Os roedores foram divididos em dois grupos. Metade recebeu 1 miligrama de melatonina diário, durante 21 dias, a contar do momento em que o transplante de células tumorais foi realizado. A outra metade recebeu apenas placebo, com o objetivo de manter o mesmo nível de estresse do outro grupo.

“Não usamos doses maiores no modelo animal para evitar possíveis efeitos neurotóxicos da melatonina que poderiam comprometer o tratamento”, disse Zuccari.

Os animais tratados com melatonina apresentaram tumores significativamente menores do que os animais controle após 21 dias de tratamento – em média 144,89 mm3 (± 38,37 mm3) contra 282,03 mm3 (± 88,52 mm3).

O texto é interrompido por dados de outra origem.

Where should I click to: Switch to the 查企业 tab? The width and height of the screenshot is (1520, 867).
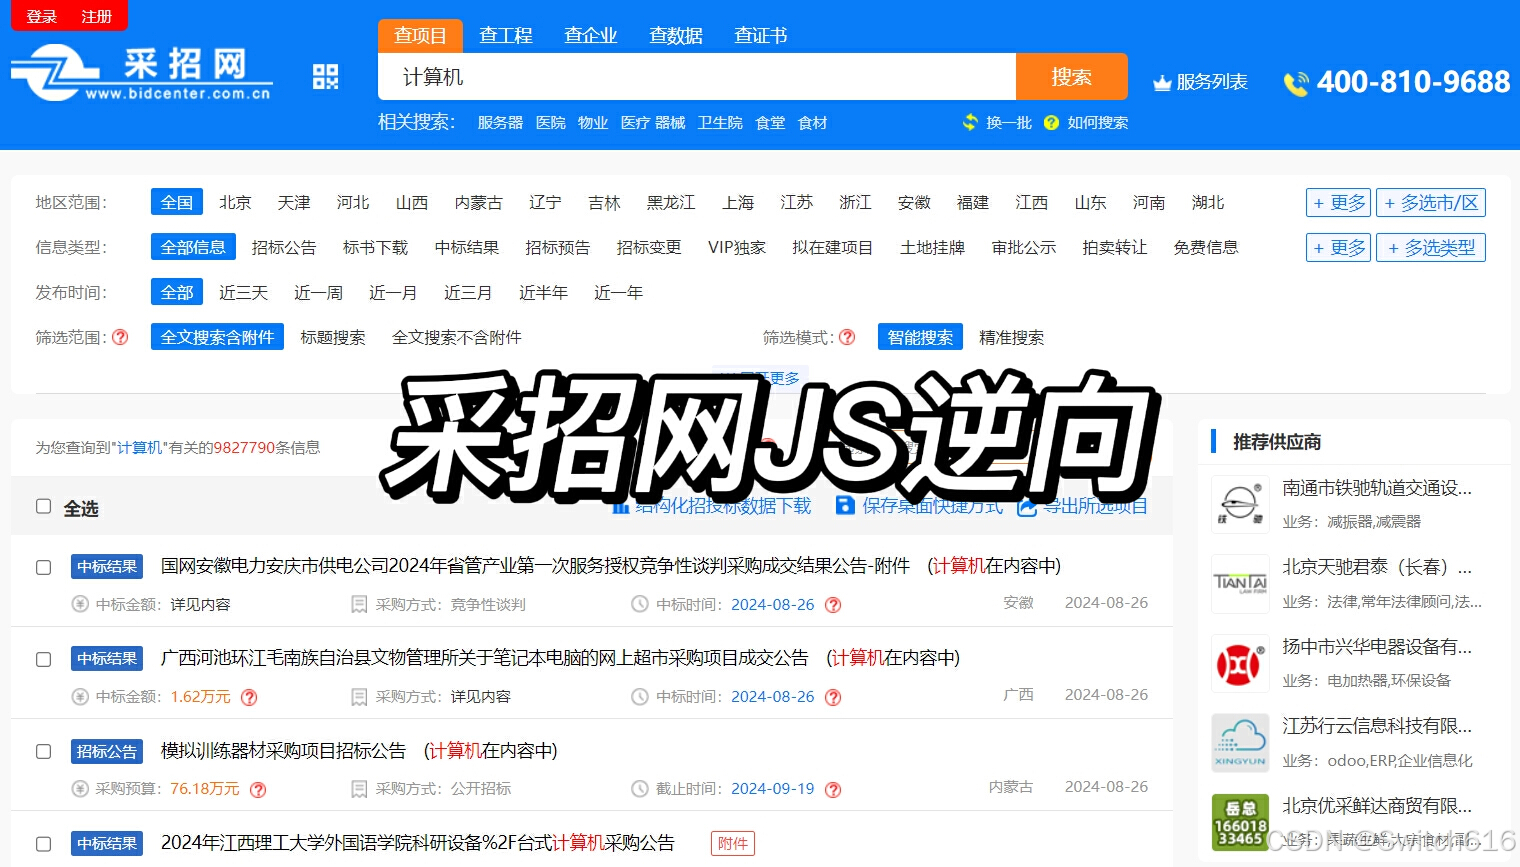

A média do volume tumoral dos animais controle aumentou significativamente entre o dia 14 e o dia 21 – de 118,90 mm3 (± 40,17 mm3) para 282,00 mm3 (± 88,53 mm3) –, o que não foi observado nos animais tratados com melatonina.

Além disso, houve regressão do tumor em um dos animais tratados com melatonina – passando de 27,38mm3 no dia 7, para 8,79 mm3 no dia 14 e 4,8 mm3 no dia 21 –, o que não foi observado nos animais controle. “Estamos agora fazendo a análise da expressão proteica para entender por que nesse animal o benefício foi maior”, disse Zuccari.

Os experimentos in vivo foram feitos por Jardim no Hospital Henry Ford, nos Estados Unidos, com com Bolsa Estágio de Pesquisa no Exterior da FAPESP.

Atualmente, Zuccari supervisiona outro estudo de pós-doutorado, conduzido por Thaiz Ferraz Borin no Hospital Henry Ford, cujo objetivo é avaliar a eficácia da melatonina na prevenção da metástase.

“Nesse modelo, as células da linhagem metastática são injetadas pela veia da cauda do camundongo. Vamos avaliar se o tratamento com melatonina consegue impedir a fixação das células malignas em outros tecidos”, explicou a pesquisadora.

O grupo do LIMC também pesquisa, in vitro, a ação da melatonina em tumores de cabeça e pescoço e de fígado. Na avaliação de Zuccari, já há evidências suficientes para a realização de um estudo clínico em mulheres com câncer de mama.

“No início, porém, teríamos de começar com pacientes de pior prognóstico, que já não têm alternativa de tratamento. Isso porque, no caso de pacientes com bom prognóstico, correríamos o risco de a melatonina, uma droga considerada alternativa, intervir na eficácia do tratamento padrão”, ponderou.